··· DATA PROVIDED
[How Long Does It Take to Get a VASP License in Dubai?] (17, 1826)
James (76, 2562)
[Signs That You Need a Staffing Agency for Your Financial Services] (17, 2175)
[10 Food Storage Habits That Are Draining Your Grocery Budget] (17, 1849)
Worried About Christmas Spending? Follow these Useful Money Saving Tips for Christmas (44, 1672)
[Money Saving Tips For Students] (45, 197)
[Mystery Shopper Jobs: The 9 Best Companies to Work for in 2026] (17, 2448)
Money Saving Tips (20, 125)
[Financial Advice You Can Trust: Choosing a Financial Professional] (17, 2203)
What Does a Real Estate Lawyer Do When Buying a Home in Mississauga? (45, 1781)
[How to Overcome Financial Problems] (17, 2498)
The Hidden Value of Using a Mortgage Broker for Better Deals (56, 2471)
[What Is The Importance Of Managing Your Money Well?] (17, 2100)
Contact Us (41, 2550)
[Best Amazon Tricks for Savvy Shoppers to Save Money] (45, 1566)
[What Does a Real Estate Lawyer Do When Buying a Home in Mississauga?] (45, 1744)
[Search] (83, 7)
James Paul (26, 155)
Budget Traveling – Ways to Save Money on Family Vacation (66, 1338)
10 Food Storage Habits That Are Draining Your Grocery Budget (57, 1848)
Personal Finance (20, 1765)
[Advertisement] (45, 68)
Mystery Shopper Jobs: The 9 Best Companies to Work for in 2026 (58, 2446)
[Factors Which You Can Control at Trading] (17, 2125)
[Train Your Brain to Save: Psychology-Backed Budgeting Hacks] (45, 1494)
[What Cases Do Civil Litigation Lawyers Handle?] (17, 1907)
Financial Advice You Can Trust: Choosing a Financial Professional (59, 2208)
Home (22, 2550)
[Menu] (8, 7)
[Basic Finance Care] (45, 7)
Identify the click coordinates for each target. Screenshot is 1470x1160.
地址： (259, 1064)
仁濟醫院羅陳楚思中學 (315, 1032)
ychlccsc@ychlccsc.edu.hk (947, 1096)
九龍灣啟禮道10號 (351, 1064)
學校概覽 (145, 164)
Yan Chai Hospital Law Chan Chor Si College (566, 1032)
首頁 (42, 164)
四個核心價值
······
WHAT YOU NEED TO DO - What belongs in the answer is the line with "[Search] (83, 7)" plus every later line of the listing, copied word for word and nothing besides.

OUTPUT FOR THIS TASK -
[Search] (83, 7)
James Paul (26, 155)
Budget Traveling – Ways to Save Money on Family Vacation (66, 1338)
10 Food Storage Habits That Are Draining Your Grocery Budget (57, 1848)
Personal Finance (20, 1765)
[Advertisement] (45, 68)
Mystery Shopper Jobs: The 9 Best Companies to Work for in 2026 (58, 2446)
[Factors Which You Can Control at Trading] (17, 2125)
[Train Your Brain to Save: Psychology-Backed Budgeting Hacks] (45, 1494)
[What Cases Do Civil Litigation Lawyers Handle?] (17, 1907)
Financial Advice You Can Trust: Choosing a Financial Professional (59, 2208)
Home (22, 2550)
[Menu] (8, 7)
[Basic Finance Care] (45, 7)
Identify the click coordinates for each target. Screenshot is 1470x1160.
地址： (259, 1064)
仁濟醫院羅陳楚思中學 (315, 1032)
ychlccsc@ychlccsc.edu.hk (947, 1096)
九龍灣啟禮道10號 (351, 1064)
學校概覽 (145, 164)
Yan Chai Hospital Law Chan Chor Si College (566, 1032)
首頁 (42, 164)
四個核心價值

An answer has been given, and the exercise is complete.